Why We Don’t Believe in Free Will

1

A student of mine is starting a business to teach three-year-olds how to code. Yet apparently this is smart living in 2024. If you’re a young adult, forget starting a family and that guitar collecting dust in the corner, because there’s no time like the present to get ahead, or at least keep up, or at least not fall too far behind…

A quarter of a century ago, Wendell Berry wrote, “the next great division of the world will be between people who wish to live as creatures and people who wish to live as machines.” That division has come, and all must choose on which side of the divide to stand.

In saying that, I assume that the freedom to choose is real. Many people, however, show little to no confidence in the reality of their own free will. It is ironic that the West has brought individualism and equality to the fore of our attention while its science tries its best to decimate the basis for any account of actual free agency. Even in an age of post-Newtonian physics, the doctrine of determinism is having its day in the sun. But the reason we doubt our free will is not just due to the influence of mechanistic science. Part of the reason so many fall for determinism and think free will is an illusion is because so many people today are slaves to their inclinations—and very few pursue “useless” things anymore. With the death of philosophy and most of the rest of the liberal arts has come the death of faith in what makes us essentially more than meat-machines, and that is a dangerous place to be. Genetic and engineering atrocities enter through the cracks of a broken anthropology; there is no essential mixing of creature and machine. As Mary Harrington writes, “You can’t have transhumanism without throwing out humanism.”

It is an obvious fact that the humanities have died out and nearly everybody now is rushing to get certified in some form or another of computer science. Students enlist ChatGPT to write their essays in response to tired professors using ChatGPT to write their lectures. Technology is changing ever faster in this age of “liquid modernity,” much faster than we humans can adapt or evolve to keep up with. To compensate we sink deeper into the quicksand of quick and easy answers, trying to keep up and hold on in an increasingly saturated market.

With the STEM departments now receiving nearly 100% of funding, contemporary trends are not especially surprising. The artes liberales are now seen as an antique relic of the past, a quaint pursuit of days gone by. Today is the day of the digital watch, the self-driving car, the virtual assistant. Children are taught to read as early as possible and sent to school to learn the skills necessary to land a well-paying job. Parents fail to look at who their child is, and pressure them into a mold ill-fitted for most. I tutor English students—most of them in their 20s and 30s—and in my hundreds of hours of conversations with dozens of them, I have come to the conclusion that most of these poor kids have no idea what life is about or what human beings are for. Their home and education environment has ensured they never had the time to give such questions a moment’s reflection. They possess few if any creative skills, lack imagination, and are usually overworked and overwhelmed.

If leisure is the basis of culture, then ours is a culture without foundation. As such, we no longer find it surprising when Robert Sapolsky or Sam Harris tell us behavior is determined and free will illusory; everyone does exactly what you’d expect, all the time. We work too much, sleep too little, and waste whatever is left of our time being passively shaped and defiled by TikTok, Netflix, and Pornhub. And because we behave so predictably, it indeed appears that we are slaves to our impulses, with nothing of significance separating man and beast at the level of the rational will. Delayed gratification, when it occasionally gets exercised, is usually endured for the sake of some other form of passive entertainment (an all-inclusive vacation perhaps) but certainly not because the virtue is valued, and even some animals do as much. Everything that is actively pursued is done for the sake of something else—hence no pursuit is liberated to be enjoyed for itself. Such a culture inevitably crumbles.

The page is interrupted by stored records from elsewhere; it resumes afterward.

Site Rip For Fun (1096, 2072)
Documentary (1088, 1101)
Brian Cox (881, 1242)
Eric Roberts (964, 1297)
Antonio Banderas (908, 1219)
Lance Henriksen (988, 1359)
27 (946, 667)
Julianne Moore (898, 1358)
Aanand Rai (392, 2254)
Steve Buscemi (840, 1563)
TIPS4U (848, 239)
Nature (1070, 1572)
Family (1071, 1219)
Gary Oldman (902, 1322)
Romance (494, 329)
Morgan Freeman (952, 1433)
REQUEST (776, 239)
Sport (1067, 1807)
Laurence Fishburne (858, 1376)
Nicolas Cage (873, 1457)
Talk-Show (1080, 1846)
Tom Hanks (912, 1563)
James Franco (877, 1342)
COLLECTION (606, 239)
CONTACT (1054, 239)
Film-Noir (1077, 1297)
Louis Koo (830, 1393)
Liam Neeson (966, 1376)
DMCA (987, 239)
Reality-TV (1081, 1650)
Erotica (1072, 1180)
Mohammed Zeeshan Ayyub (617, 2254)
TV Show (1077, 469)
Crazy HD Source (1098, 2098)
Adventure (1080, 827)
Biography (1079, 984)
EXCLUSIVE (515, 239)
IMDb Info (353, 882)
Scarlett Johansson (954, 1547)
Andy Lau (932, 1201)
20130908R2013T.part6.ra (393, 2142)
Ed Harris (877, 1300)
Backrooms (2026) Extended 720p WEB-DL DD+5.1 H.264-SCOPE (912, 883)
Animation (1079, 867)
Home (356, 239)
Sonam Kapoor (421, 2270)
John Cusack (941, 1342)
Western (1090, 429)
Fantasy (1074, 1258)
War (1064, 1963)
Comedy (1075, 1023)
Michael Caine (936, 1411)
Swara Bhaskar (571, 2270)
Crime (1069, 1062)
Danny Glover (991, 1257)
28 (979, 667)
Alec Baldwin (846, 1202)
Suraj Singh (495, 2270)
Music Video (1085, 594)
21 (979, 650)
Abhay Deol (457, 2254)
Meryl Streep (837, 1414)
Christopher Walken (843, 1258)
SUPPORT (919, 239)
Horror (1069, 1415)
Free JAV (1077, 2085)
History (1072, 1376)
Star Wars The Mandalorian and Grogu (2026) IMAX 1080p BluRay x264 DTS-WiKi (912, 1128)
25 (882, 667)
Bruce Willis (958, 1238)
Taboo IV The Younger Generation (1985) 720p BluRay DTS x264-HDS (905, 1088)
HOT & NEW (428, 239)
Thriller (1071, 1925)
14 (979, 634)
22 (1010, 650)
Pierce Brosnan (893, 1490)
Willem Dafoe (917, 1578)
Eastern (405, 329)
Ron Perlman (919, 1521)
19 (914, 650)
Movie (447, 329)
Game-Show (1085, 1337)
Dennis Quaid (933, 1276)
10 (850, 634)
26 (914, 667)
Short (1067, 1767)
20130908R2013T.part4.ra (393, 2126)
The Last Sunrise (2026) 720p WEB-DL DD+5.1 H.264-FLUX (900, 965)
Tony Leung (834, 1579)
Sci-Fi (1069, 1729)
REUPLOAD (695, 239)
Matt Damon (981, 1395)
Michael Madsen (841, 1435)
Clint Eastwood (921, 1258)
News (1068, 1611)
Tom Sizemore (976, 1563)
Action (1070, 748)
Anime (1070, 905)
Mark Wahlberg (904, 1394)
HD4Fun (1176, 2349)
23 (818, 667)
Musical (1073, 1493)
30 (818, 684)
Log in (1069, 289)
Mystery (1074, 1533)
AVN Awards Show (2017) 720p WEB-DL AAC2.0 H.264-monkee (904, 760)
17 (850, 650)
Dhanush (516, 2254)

There is, according to Philip Goff, a consensus among Anglophone philosophers about something, and it is this: on the subject of free will, most (about 60%) are compatibilists, meaning they are determinists who believe freedom consists in the ability to follow one’s desires. They thus manage to have their deterministic cake and eat it too, in effect reducing the definition of freedom to the uninhibited pursuit of desire. The lack of belief in actual free will ought to cause more concern than it does, since with a loss of free will comes a corresponding loss of moral responsibility—if nothing can be done about one’s behavior, then one cannot be held truly responsible for anything. Like a self-playing piano, deterministic man is a fool to think he could play another tune and defy his programming. Such theories—popular as they are—are unconvincing, since they presuppose what they purport to prove, namely that impulse alone determines action; many neuroscientists seem to think that if they can trace impulses back to a primary sequence of them, then it follows that free will was illusory all along. That does not follow however—for some reason, many very intelligent thinkers go through life without making the crucial distinction between correlation and causality.

As I was saying, no free will = no moral responsibility. Alas, responsibility is another thing lacking in our age, and this point actually does seem to be getting some attention. However, amidst the warnings of Jordan Peterson and Co. there seems to be a lack of recognition that human desire points to something—it is an invaluable clue—about who and what we fundamentally are. Young men are not taking responsibility for their lives, yet the reason might be more complex than laziness or their social benefits package. Truthfully, although of different temperaments, men generally have a desire to do something exemplary, to be virtuous, to be honored, yet this potential is brutally short-circuited by their education and the cultural ideology they’ve inherited. The innate human desire for more which plays itself out in all the familiarly destructive ways is not in itself a problem, rather, this desire is being misdirected. It is an old problem, with an old solution, but I’m not going to go back to Aristotle just now.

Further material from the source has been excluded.